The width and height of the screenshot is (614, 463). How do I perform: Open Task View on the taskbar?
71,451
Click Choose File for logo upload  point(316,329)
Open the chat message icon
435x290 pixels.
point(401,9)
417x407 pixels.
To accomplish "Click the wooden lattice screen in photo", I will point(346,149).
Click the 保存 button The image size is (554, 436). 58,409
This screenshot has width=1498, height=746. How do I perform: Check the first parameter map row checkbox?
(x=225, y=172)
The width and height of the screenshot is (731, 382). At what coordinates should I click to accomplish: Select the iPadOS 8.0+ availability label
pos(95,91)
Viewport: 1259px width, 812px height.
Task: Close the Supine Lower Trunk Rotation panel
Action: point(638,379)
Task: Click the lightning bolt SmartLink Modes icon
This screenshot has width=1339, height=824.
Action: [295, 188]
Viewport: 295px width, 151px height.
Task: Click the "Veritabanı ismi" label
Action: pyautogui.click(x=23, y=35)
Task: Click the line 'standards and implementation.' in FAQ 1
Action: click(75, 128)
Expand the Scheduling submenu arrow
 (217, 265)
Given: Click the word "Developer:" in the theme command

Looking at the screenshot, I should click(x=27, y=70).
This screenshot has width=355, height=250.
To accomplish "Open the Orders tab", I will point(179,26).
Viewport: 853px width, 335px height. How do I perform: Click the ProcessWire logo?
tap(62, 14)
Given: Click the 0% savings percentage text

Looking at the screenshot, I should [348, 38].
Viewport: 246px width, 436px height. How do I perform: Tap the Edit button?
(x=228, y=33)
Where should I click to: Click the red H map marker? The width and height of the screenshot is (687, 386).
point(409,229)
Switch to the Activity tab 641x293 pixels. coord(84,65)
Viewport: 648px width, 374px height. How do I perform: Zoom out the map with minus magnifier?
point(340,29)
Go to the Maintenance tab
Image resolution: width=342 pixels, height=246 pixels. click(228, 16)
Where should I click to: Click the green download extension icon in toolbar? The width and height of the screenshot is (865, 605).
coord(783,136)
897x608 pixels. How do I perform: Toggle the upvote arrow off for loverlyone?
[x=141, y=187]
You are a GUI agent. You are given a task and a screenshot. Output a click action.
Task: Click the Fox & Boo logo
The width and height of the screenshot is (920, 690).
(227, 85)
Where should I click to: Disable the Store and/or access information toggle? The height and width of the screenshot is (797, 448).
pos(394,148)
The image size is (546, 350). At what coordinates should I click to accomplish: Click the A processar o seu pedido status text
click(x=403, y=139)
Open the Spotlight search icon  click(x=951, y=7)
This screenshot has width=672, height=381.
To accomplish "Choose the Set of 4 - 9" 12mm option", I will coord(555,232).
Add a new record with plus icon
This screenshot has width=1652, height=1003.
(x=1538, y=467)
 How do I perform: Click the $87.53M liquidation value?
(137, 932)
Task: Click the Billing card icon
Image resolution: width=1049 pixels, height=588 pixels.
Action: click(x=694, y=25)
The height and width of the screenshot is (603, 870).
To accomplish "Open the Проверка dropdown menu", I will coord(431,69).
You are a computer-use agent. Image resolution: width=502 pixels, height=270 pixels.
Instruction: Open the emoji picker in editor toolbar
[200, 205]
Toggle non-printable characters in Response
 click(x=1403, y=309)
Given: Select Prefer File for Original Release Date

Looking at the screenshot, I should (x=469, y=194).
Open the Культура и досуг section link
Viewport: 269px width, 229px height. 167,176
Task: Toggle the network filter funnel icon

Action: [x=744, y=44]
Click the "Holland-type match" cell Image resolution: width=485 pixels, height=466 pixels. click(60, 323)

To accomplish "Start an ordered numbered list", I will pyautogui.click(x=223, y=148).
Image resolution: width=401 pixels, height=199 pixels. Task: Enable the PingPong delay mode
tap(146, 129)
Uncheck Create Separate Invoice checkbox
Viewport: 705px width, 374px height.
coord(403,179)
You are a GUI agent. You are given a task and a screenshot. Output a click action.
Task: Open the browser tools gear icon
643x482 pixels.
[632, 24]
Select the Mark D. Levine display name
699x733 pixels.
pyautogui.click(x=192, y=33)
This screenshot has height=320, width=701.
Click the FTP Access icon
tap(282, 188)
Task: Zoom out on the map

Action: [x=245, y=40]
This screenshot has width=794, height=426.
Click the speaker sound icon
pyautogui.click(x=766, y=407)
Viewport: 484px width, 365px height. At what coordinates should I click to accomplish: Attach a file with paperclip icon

- **Task description**
Retype each record. Keep every character as it is.

- **Reply to the task**
The width and height of the screenshot is (614, 463). How do I perform: Open Task View on the taskbar?
71,451
Click Choose File for logo upload  point(316,329)
Open the chat message icon
435x290 pixels.
point(401,9)
417x407 pixels.
To accomplish "Click the wooden lattice screen in photo", I will point(346,149).
Click the 保存 button The image size is (554, 436). 58,409
This screenshot has width=1498, height=746. How do I perform: Check the first parameter map row checkbox?
(x=225, y=172)
The width and height of the screenshot is (731, 382). At what coordinates should I click to accomplish: Select the iPadOS 8.0+ availability label
pos(95,91)
Viewport: 1259px width, 812px height.
Task: Close the Supine Lower Trunk Rotation panel
Action: point(638,379)
Task: Click the lightning bolt SmartLink Modes icon
This screenshot has width=1339, height=824.
Action: [295, 188]
Viewport: 295px width, 151px height.
Task: Click the "Veritabanı ismi" label
Action: pyautogui.click(x=23, y=35)
Task: Click the line 'standards and implementation.' in FAQ 1
Action: click(75, 128)
Expand the Scheduling submenu arrow
 (217, 265)
Given: Click the word "Developer:" in the theme command

Looking at the screenshot, I should click(x=27, y=70).
This screenshot has width=355, height=250.
To accomplish "Open the Orders tab", I will point(179,26).
Viewport: 853px width, 335px height. How do I perform: Click the ProcessWire logo?
tap(62, 14)
Given: Click the 0% savings percentage text

Looking at the screenshot, I should [348, 38].
Viewport: 246px width, 436px height. How do I perform: Tap the Edit button?
(x=228, y=33)
Where should I click to: Click the red H map marker? The width and height of the screenshot is (687, 386).
point(409,229)
Switch to the Activity tab 641x293 pixels. coord(84,65)
Viewport: 648px width, 374px height. How do I perform: Zoom out the map with minus magnifier?
point(340,29)
Go to the Maintenance tab
Image resolution: width=342 pixels, height=246 pixels. click(228, 16)
Where should I click to: Click the green download extension icon in toolbar? The width and height of the screenshot is (865, 605).
coord(783,136)
897x608 pixels. How do I perform: Toggle the upvote arrow off for loverlyone?
[x=141, y=187]
You are a GUI agent. You are given a task and a screenshot. Output a click action.
Task: Click the Fox & Boo logo
The width and height of the screenshot is (920, 690).
(227, 85)
Where should I click to: Disable the Store and/or access information toggle? The height and width of the screenshot is (797, 448).
pos(394,148)
The image size is (546, 350). At what coordinates should I click to accomplish: Click the A processar o seu pedido status text
click(x=403, y=139)
Open the Spotlight search icon  click(x=951, y=7)
This screenshot has width=672, height=381.
To accomplish "Choose the Set of 4 - 9" 12mm option", I will coord(555,232).
Add a new record with plus icon
This screenshot has width=1652, height=1003.
(x=1538, y=467)
 How do I perform: Click the $87.53M liquidation value?
(137, 932)
Task: Click the Billing card icon
Image resolution: width=1049 pixels, height=588 pixels.
Action: click(x=694, y=25)
The height and width of the screenshot is (603, 870).
To accomplish "Open the Проверка dropdown menu", I will coord(431,69).
You are a computer-use agent. Image resolution: width=502 pixels, height=270 pixels.
Instruction: Open the emoji picker in editor toolbar
[200, 205]
Toggle non-printable characters in Response
 click(x=1403, y=309)
Given: Select Prefer File for Original Release Date

Looking at the screenshot, I should (x=469, y=194).
Open the Культура и досуг section link
Viewport: 269px width, 229px height. 167,176
Task: Toggle the network filter funnel icon

Action: [x=744, y=44]
Click the "Holland-type match" cell Image resolution: width=485 pixels, height=466 pixels. click(60, 323)

To accomplish "Start an ordered numbered list", I will pyautogui.click(x=223, y=148).
Image resolution: width=401 pixels, height=199 pixels. Task: Enable the PingPong delay mode
tap(146, 129)
Uncheck Create Separate Invoice checkbox
Viewport: 705px width, 374px height.
coord(403,179)
You are a GUI agent. You are given a task and a screenshot. Output a click action.
Task: Open the browser tools gear icon
643x482 pixels.
[632, 24]
Select the Mark D. Levine display name
699x733 pixels.
pyautogui.click(x=192, y=33)
This screenshot has height=320, width=701.
Click the FTP Access icon
tap(282, 188)
Task: Zoom out on the map

Action: [x=245, y=40]
This screenshot has width=794, height=426.
Click the speaker sound icon
pyautogui.click(x=766, y=407)
Viewport: 484px width, 365px height. At what coordinates should I click to accomplish: Attach a file with paperclip icon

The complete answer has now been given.